Offline and Online Evaluation
- GitHub is constantly exploring new ways to improve Co-Pilot code completions and provide users with better completions, and is researching offline evaluation methods to estimate the impact of changes on production before introducing them to users (18m17s).
- Offline evaluation is a challenging task due to the open-ended nature of coding, but the company is committed to researching and improving this process (18m40s).
- Offline improvements in GitHub Copilot show promise, which can be validated through AB testing to assess the effectiveness of the changes (19m3s).

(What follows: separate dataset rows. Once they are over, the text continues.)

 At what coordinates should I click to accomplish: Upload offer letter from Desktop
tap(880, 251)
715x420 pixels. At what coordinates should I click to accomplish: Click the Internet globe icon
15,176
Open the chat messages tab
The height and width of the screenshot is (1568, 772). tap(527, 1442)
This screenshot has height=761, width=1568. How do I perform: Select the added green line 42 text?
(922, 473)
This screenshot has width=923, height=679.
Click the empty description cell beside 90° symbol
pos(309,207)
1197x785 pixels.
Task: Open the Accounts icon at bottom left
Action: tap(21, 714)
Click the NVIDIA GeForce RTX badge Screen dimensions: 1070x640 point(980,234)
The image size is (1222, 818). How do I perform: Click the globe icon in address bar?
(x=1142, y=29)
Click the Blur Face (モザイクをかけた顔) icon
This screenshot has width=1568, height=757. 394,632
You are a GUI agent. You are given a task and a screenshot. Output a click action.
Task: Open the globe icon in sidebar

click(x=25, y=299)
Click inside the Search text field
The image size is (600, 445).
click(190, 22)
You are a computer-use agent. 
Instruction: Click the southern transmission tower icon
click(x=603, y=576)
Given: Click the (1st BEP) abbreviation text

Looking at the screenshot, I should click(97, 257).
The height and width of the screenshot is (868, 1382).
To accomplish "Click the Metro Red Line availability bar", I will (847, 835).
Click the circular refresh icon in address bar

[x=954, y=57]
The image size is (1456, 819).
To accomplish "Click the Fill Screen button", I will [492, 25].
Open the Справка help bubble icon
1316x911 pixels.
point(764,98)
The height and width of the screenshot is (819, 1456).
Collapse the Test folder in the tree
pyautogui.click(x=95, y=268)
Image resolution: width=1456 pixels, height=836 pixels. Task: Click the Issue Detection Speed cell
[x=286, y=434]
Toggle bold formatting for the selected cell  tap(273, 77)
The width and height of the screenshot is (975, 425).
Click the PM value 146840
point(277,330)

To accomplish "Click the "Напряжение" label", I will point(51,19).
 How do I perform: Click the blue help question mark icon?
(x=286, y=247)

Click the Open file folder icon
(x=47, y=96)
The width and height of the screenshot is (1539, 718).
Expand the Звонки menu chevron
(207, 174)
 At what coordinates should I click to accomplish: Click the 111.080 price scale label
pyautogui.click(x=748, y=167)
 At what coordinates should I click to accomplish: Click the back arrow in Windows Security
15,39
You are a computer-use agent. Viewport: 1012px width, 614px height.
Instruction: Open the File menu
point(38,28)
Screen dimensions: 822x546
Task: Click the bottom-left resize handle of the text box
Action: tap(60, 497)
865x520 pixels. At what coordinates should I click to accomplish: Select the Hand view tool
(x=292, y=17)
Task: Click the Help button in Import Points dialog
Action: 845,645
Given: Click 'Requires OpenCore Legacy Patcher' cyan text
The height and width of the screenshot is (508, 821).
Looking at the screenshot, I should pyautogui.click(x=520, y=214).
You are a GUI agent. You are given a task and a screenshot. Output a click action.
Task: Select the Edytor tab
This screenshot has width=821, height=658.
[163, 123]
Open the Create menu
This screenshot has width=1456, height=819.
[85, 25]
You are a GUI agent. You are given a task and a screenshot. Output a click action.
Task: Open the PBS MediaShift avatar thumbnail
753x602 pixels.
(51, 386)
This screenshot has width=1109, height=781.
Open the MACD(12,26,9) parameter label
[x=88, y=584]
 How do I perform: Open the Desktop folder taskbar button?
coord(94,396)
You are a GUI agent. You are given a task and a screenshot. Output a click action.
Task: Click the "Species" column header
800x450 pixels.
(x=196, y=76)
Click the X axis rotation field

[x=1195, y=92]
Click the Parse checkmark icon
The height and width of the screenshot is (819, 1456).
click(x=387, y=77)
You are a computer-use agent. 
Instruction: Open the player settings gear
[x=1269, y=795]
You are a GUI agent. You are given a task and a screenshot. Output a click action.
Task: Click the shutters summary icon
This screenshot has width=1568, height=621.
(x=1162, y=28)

- A small but statistically significant portion of real traffic is exposed to the changes, along with an isolated control group, to evaluate the impact on users (19m11s).
- Online evaluations provide clear insight into how changes affect users, complementing offline evaluations that gauge and prioritize impactful changes (19m23s).
- The combination of offline and online evaluations offers experimental agility and confidence in making positive improvements to the GitHub Copilot experience (19m45s).
- This approach enables the continuous making of positive improvements to the GitHub Copilot experience (19m52s).